= GIVEN TEXT =
▼

JASPREET GILL
WASHINGTON: The United States is at a “relative disadvantage” in the field of biotechnology compared to adversaries like China and risks “ceding American leadership over one of the most powerful and transformative fields of technology in recent memory,” according to a new report from the Center for a New American Security.
According to the report, Regenerate: Biotechnology and US Industrial Policy, the US is falling behind because incentive structures in the private sector are generally biased against risk, constraining development in ways that don’t have the same effect on firms in other countries like China.
“A successful U.S. biotechnology strategy will not be about biotechnology on its own; it will connect growth in the biotech industry to broader U.S. strategic objectives: building an economy that is resilient to supply chain disruptions, creating well-paying jobs in geographically diverse areas, informing the U.S. response to the COVID-19 pandemic, and promoting sustainable sources of clean energy,” the report states.

▲

= INFORMATION SHOWN =
▼

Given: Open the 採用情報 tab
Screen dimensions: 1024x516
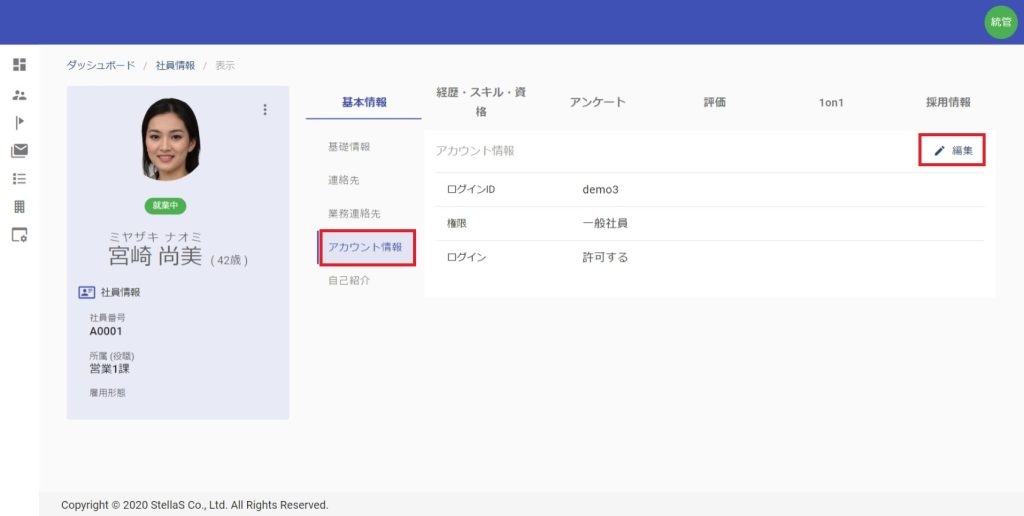Looking at the screenshot, I should click(x=948, y=102).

▲

= REQUIRED TASKS =
1. From the article on US biotechnology, pull out the passage that begins at the words "According to the" and stops after the words "the report states.".
2. In the article on US biotechnology, what is the title of the Center for a New American Security report?
3. Carry on writing the article on US biotechnology from its last sentence.

= ANSWERS TO THE TASKS =
1.
According to the report, Regenerate: Biotechnology and US Industrial Policy, the US is falling behind because incentive structures in the private sector are generally biased against risk, constraining development in ways that don’t have the same effect on firms in other countries like China.
“A successful U.S. biotechnology strategy will not be about biotechnology on its own; it will connect growth in the biotech industry to broader U.S. strategic objectives: building an economy that is resilient to supply chain disruptions, creating well-paying jobs in geographically diverse areas, informing the U.S. response to the COVID-19 pandemic, and promoting sustainable sources of clean energy,” the report states.

2. Regenerate: Biotechnology and US Industrial Policy

3.
The policy should focus on what the report lists as four key drivers of bioeconomic growth: equipment, personnel, information and capital.
“Perhaps the most important obstacle to innovations in agriculture, industry, and biomedicine is the existence of regulatory policies that apply the maximal oversight to safe, albeit new innovations, adding years and tens of millions in costs to their development,” according to the report. “Streamlining the U.S. approach to biotechnology regulation and maintaining an edge in equipment, personnel, information, and capital will be essential to build and scale a bioeconomy that works for all Americans.
The report includes nearly two dozen policy recommendations, including urging the Defense Department’s Office of the Undersecretary of Defense for Research and Engineering to “create redundant initiatives for specific biotechnologies, including novel sources of bioenergy and biomaterials.”
DoD should also expand the remit and budget of the BioIndustrial Manufacturing and Design Ecosystem (BioMADE), a nonprofit which works with both public and private entities to advance bioindustrial manufacturing technologies.
In an Oct. 20, 2020 press release, DoD announced an $87 million, seven-year award to create BioMADE. That funding was combined with over $187 million in non-federal cost share from 31 companies, 57 colleges and universities, six nonprofits and two venture capital groups distributed across 31 states.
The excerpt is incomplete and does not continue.